Exercise goal => Which lines of the listing below contain the word "agent"? Return them.

Data provided =>
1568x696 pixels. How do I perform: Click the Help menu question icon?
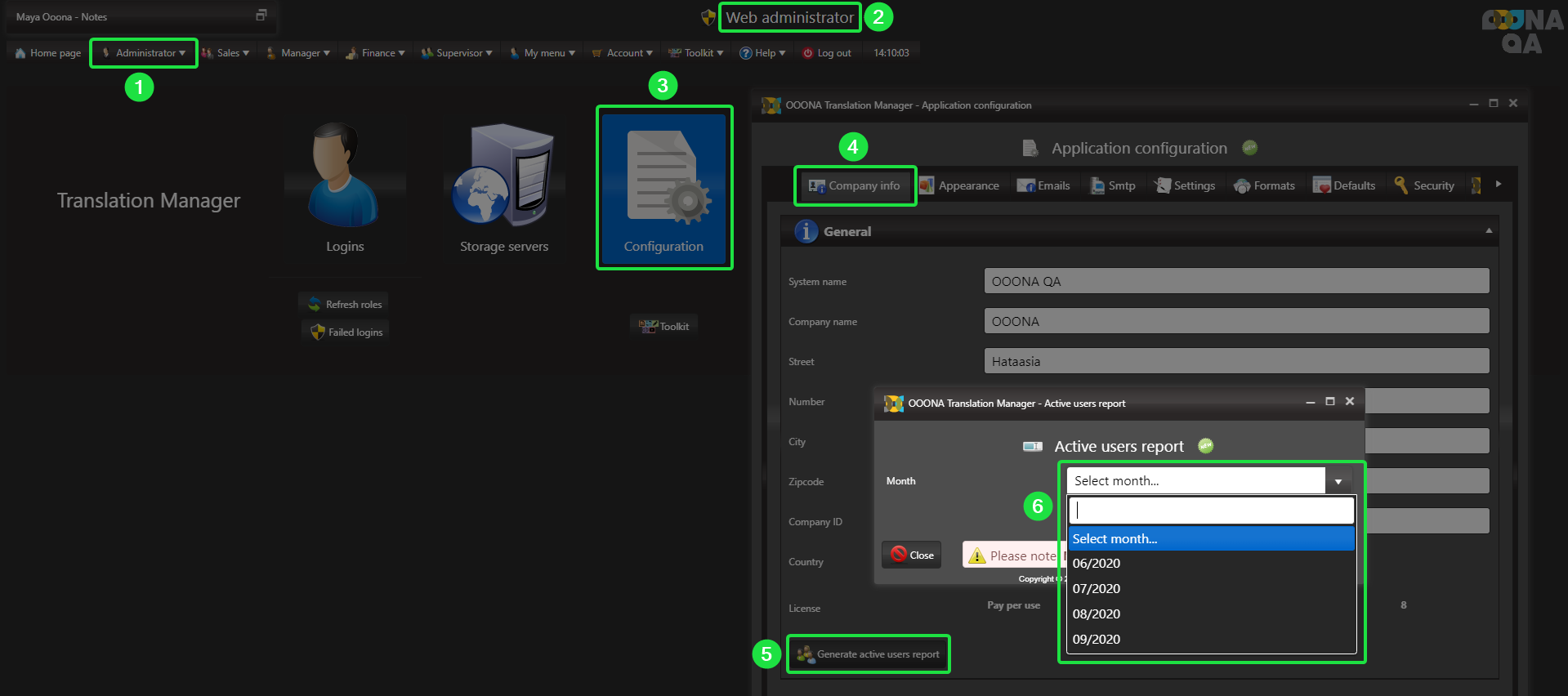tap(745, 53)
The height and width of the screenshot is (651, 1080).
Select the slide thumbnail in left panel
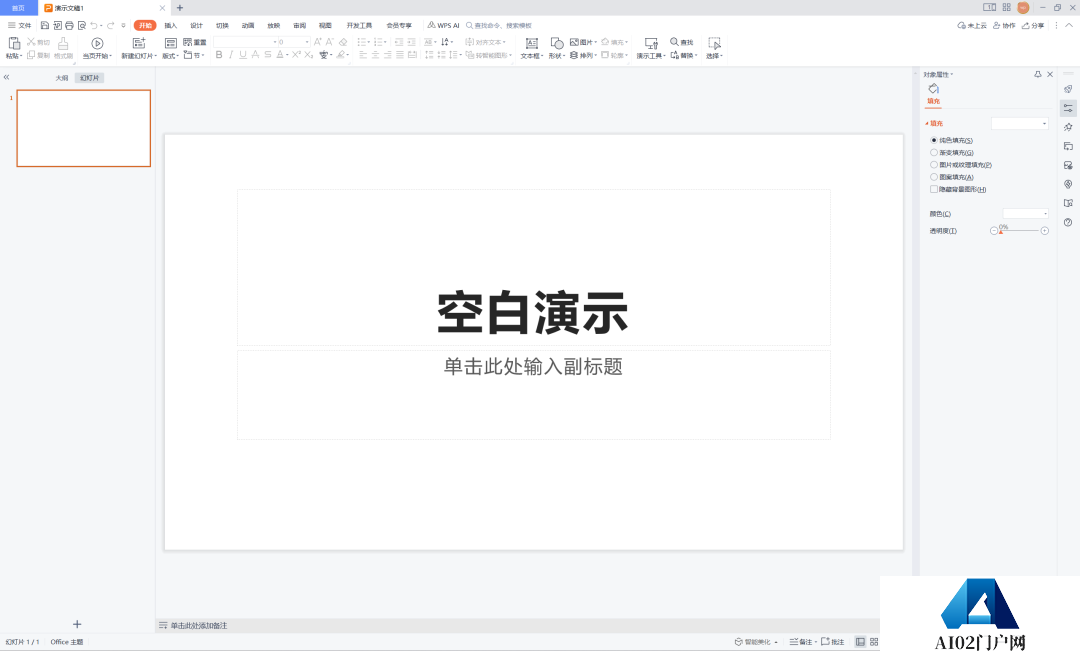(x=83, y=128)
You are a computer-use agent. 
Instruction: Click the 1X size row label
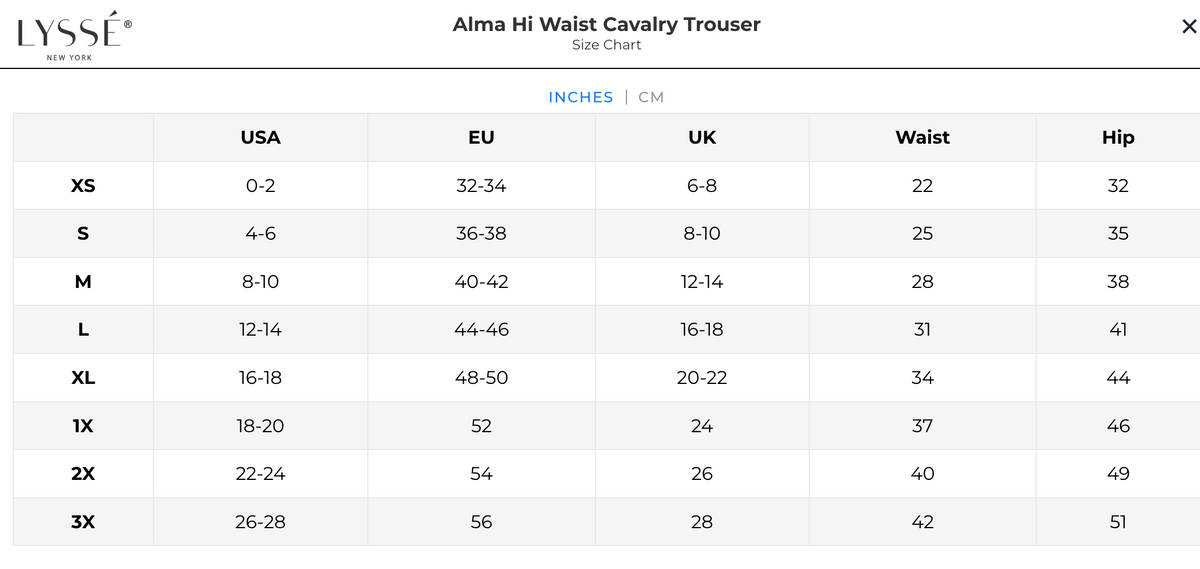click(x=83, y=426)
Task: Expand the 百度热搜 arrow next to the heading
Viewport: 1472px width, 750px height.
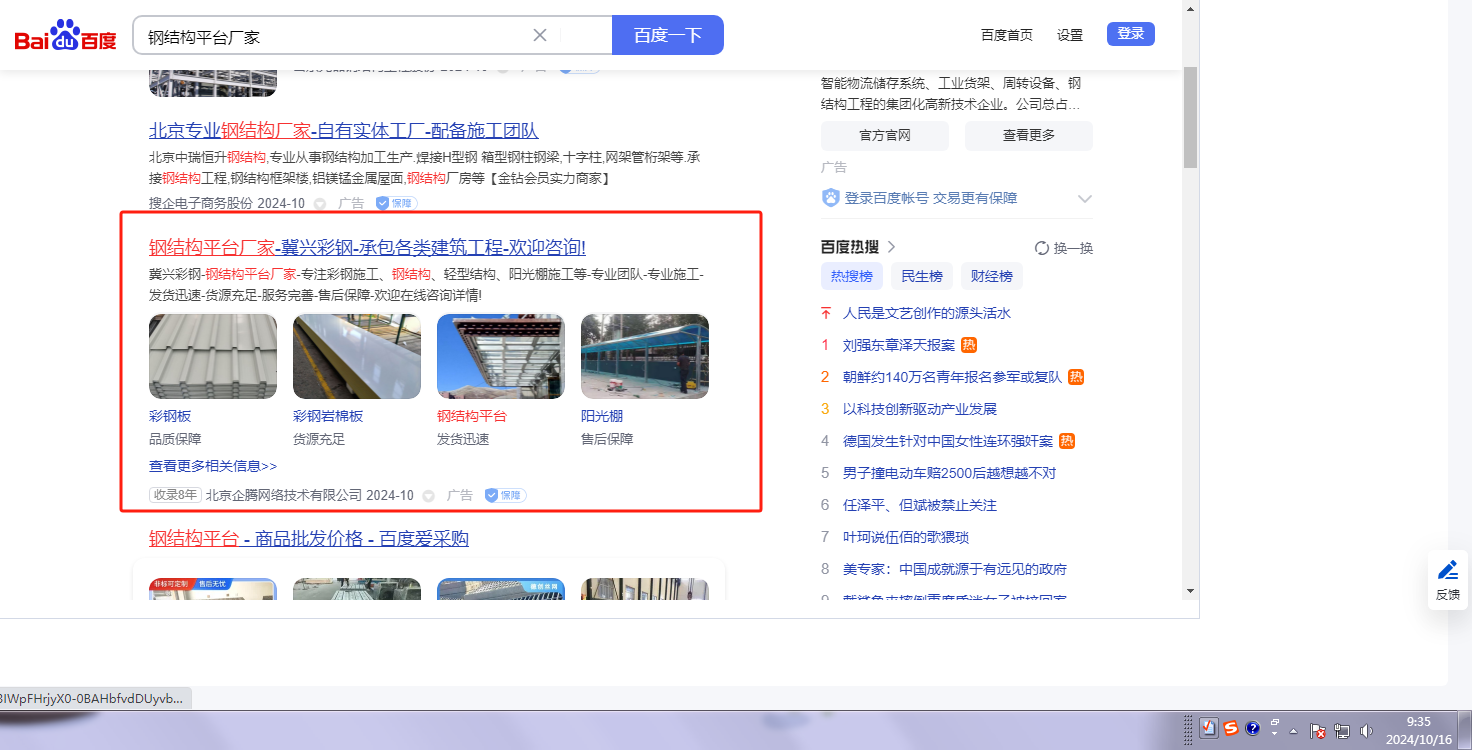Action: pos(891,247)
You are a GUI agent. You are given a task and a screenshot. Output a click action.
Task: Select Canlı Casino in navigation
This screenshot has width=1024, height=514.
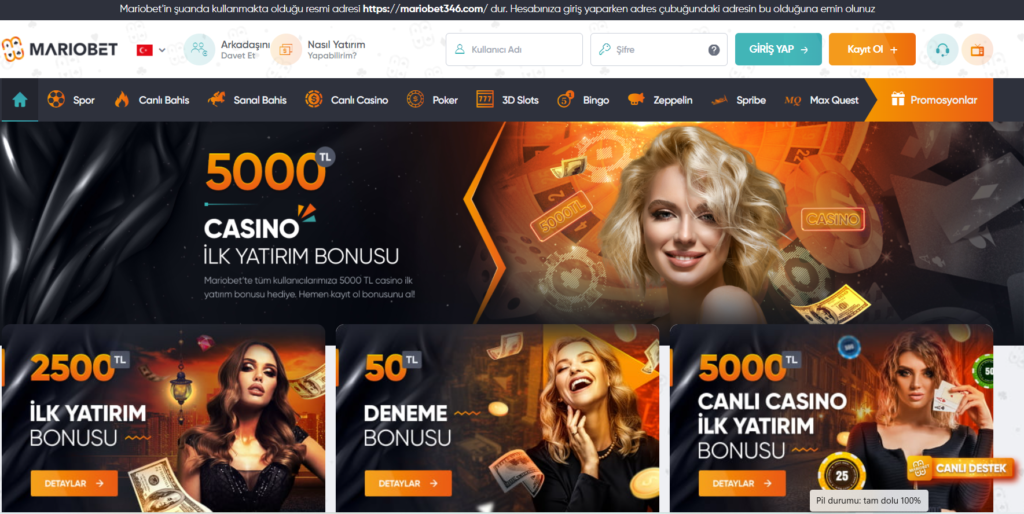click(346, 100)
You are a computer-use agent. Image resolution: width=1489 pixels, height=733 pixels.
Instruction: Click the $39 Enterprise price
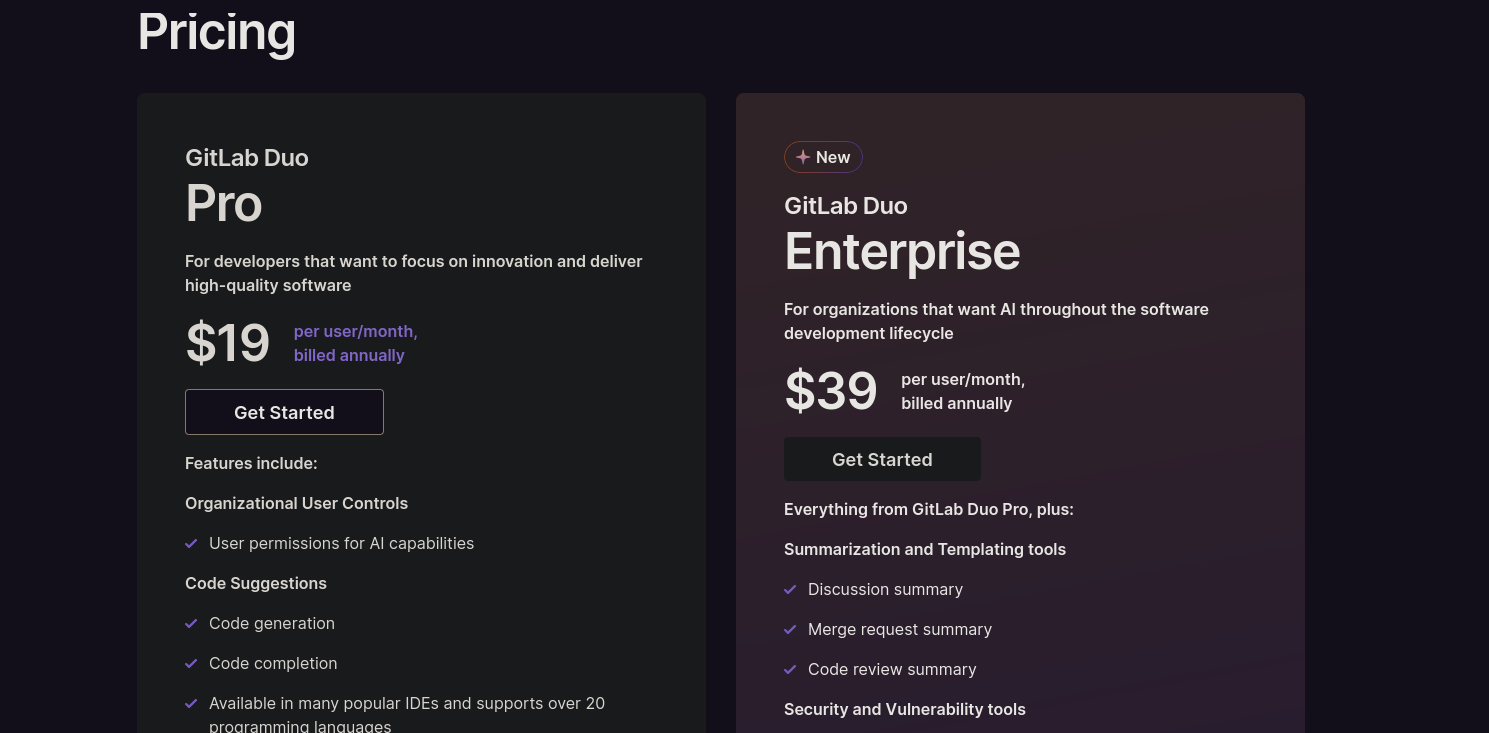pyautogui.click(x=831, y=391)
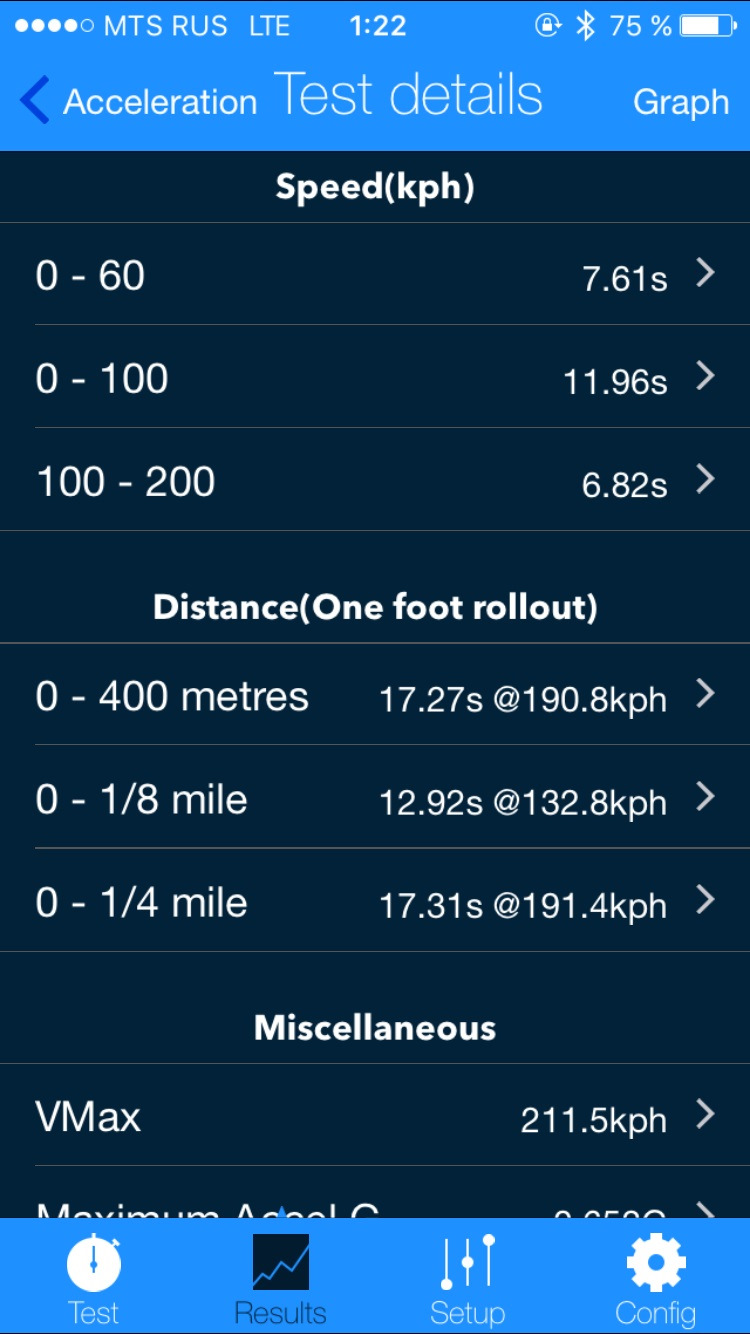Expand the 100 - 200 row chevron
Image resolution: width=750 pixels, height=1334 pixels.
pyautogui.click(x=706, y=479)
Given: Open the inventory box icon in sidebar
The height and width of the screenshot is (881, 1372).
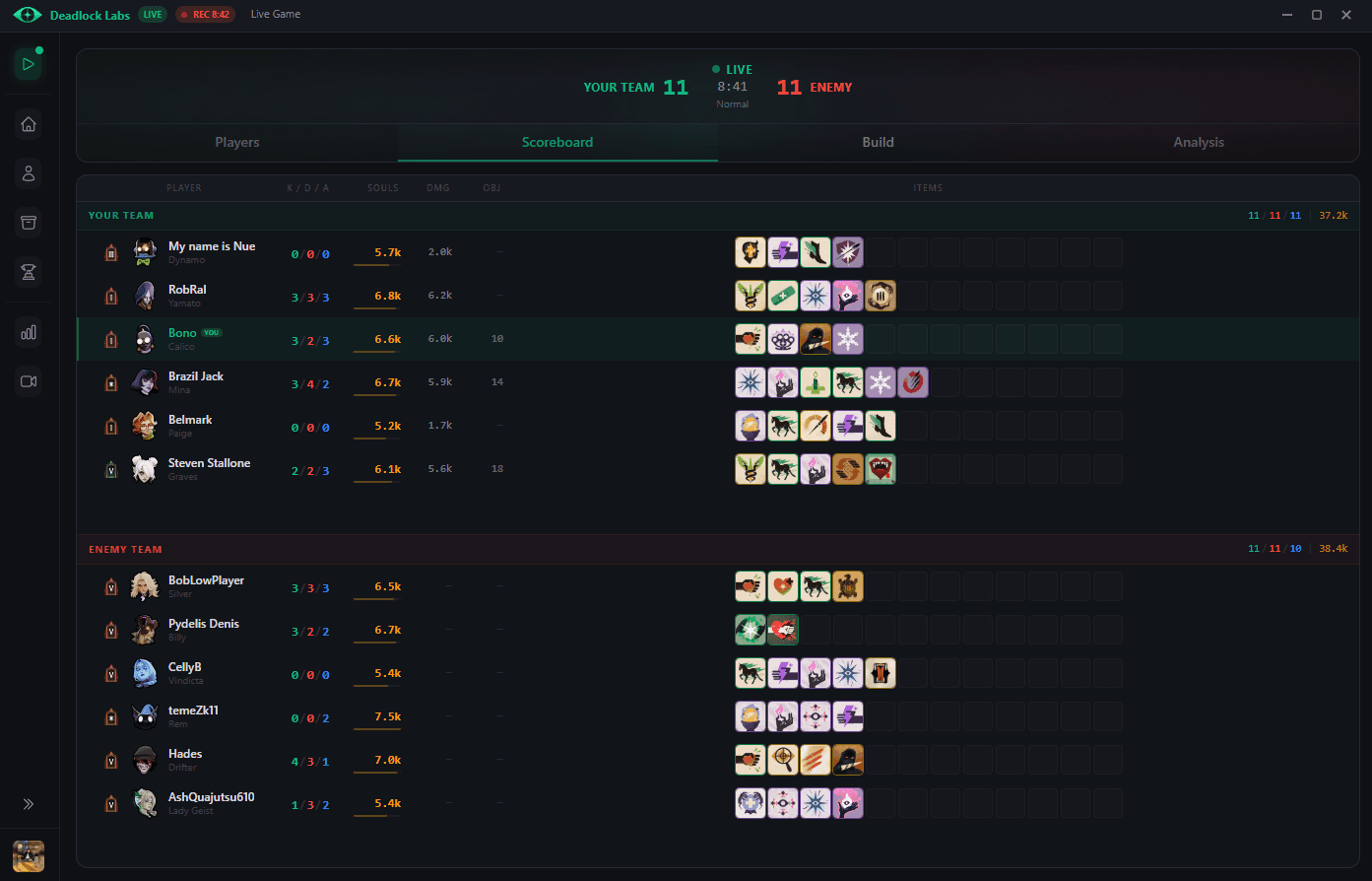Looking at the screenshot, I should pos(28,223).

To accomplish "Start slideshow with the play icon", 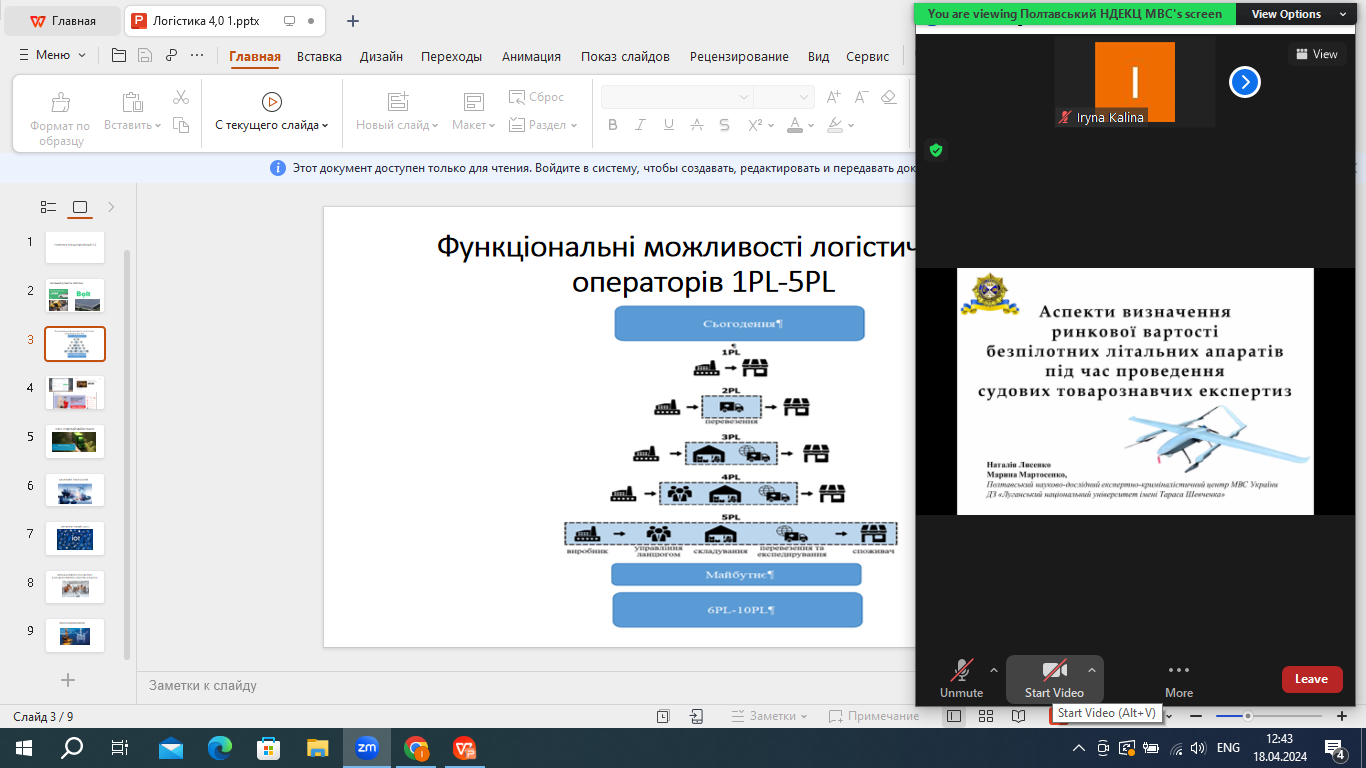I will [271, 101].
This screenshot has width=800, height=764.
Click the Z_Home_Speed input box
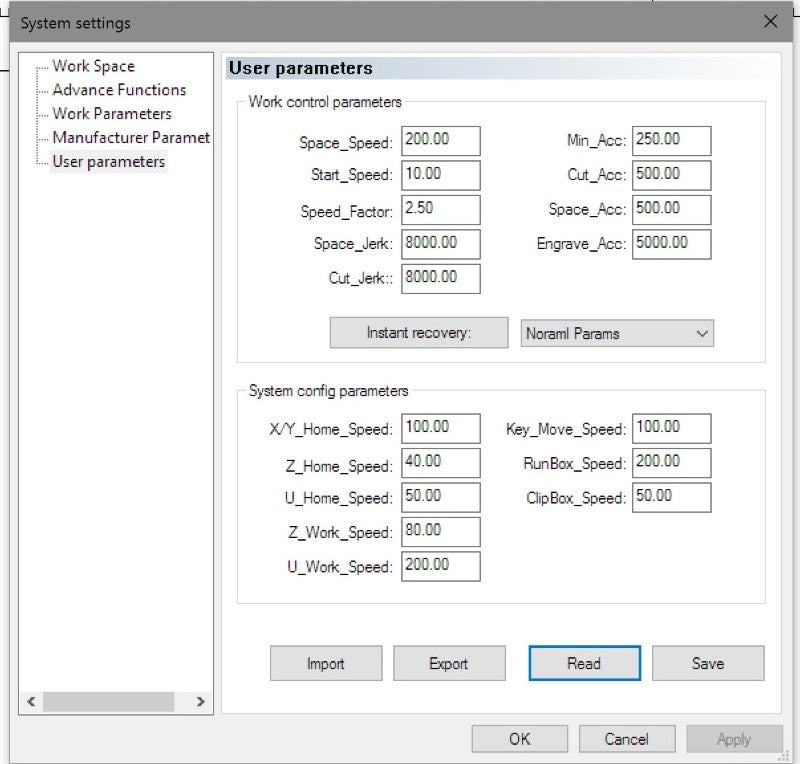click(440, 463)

Response to this task =>
You are a computer-use agent. 
You are a GUI agent. You are given a task and a screenshot. Output a click action.
You are a computer-use agent. Image resolution: width=1489 pixels, height=733 pixels.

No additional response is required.